Eventually the nurse just gave up.
“It’s a slow, torturous death,” Smolen said. He told the Daily Beast that it’s the worst civil rights violation he’s seen on film. “You’re cognizant of it the whole time. It’s like a nightmare.”
Just one segment of the video shows Elliott lying immobile on his back for hours after officers dragged him into his cell.
Later jailers dragged an immobile Williams into the shower and left him there. Another officer saw him screaming for help while lying face-down in the shower. One captain later recalled this incident while testifying, saying Williams “would not stand up but we did give him a shower anyway.”
A mental health worker told Williams’s father, “He’s acting like he’s paralyzed, but we know he’s not.”
As Shaun King would later say in an opinion piece, ‘Jails are not capable of handling the mentally ill or injured,’ I say that jails are not capable of handling anyone with proper morals and training.
His family says jail staff insisted he was faking his injury and refused to transport him to get proper medical care until it was too late.
You can see jail workers setting food and water at the edge of his reach. Williams dips his fingers in the water to touch to his lips. He then knocks over the cup as he tries to grab food.
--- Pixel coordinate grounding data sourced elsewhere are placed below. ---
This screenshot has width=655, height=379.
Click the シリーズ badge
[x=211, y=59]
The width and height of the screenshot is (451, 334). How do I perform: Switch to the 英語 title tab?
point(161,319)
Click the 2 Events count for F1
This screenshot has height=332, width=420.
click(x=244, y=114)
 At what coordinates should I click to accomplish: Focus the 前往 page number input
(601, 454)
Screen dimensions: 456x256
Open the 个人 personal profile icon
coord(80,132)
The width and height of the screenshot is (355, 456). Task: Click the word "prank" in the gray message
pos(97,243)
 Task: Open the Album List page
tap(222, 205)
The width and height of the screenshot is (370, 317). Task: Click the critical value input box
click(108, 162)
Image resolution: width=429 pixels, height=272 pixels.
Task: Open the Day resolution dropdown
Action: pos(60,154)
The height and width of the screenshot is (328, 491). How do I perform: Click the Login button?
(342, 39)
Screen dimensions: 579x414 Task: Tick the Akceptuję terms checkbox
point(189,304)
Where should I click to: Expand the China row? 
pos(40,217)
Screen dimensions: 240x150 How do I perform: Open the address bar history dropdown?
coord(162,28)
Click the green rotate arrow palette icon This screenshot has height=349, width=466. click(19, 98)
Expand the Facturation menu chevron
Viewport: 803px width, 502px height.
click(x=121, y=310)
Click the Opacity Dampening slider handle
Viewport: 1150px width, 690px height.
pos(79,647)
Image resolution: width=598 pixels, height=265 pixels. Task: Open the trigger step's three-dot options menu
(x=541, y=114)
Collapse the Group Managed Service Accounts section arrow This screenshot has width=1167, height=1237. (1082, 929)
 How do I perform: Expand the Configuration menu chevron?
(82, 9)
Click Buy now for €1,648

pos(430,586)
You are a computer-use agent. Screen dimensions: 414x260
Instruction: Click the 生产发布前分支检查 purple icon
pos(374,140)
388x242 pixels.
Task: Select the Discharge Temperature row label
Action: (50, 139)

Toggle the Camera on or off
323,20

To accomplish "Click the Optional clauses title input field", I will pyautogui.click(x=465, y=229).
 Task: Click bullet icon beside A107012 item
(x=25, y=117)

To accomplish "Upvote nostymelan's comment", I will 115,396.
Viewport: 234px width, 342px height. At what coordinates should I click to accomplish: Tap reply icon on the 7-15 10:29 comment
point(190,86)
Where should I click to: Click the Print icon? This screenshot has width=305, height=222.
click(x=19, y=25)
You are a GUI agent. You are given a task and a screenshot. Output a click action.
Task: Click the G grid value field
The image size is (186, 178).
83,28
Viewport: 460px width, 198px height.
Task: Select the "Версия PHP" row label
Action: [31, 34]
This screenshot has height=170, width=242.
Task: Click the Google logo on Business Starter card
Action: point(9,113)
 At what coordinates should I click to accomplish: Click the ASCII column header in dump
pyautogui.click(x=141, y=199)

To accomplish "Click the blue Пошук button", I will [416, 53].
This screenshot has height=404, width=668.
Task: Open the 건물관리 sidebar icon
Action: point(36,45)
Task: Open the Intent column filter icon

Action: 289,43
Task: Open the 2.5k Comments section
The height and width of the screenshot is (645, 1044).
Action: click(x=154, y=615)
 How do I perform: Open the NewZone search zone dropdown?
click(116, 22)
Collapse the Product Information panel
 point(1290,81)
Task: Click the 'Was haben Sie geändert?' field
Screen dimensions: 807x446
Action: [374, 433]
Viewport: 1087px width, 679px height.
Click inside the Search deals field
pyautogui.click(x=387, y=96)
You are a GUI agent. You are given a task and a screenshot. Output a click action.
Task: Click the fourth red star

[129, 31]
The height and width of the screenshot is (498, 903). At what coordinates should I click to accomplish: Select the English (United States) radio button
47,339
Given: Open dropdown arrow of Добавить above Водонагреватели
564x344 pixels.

The video shows Williams being given a test to check his reflexes, but documents say he never received treatment.
On the day he died, jail workers flip his body off the blanket and try to revive him. They perform CPR on him at least three different times.
The plaintiff’s attorneys say Williams should have received the same amount of medical attention when he was alive.
The Sheriff’s office sent a statement saying, “The death was an unfortunate event in the Tulsa County Jail. On the advice of counsel, we are unable to comment on current litigation. We look forward to defending this case in court at the appropriate time.”
The estate is also suing the jail’s healthcare provider, numerous jail nurses and four Owasso Police officers.
The medical examiner’s report says Williams died from complications of spinal injuries due to blunt force trauma.
RIP to Elliott Earl Williams, your legacy will not be forgotten.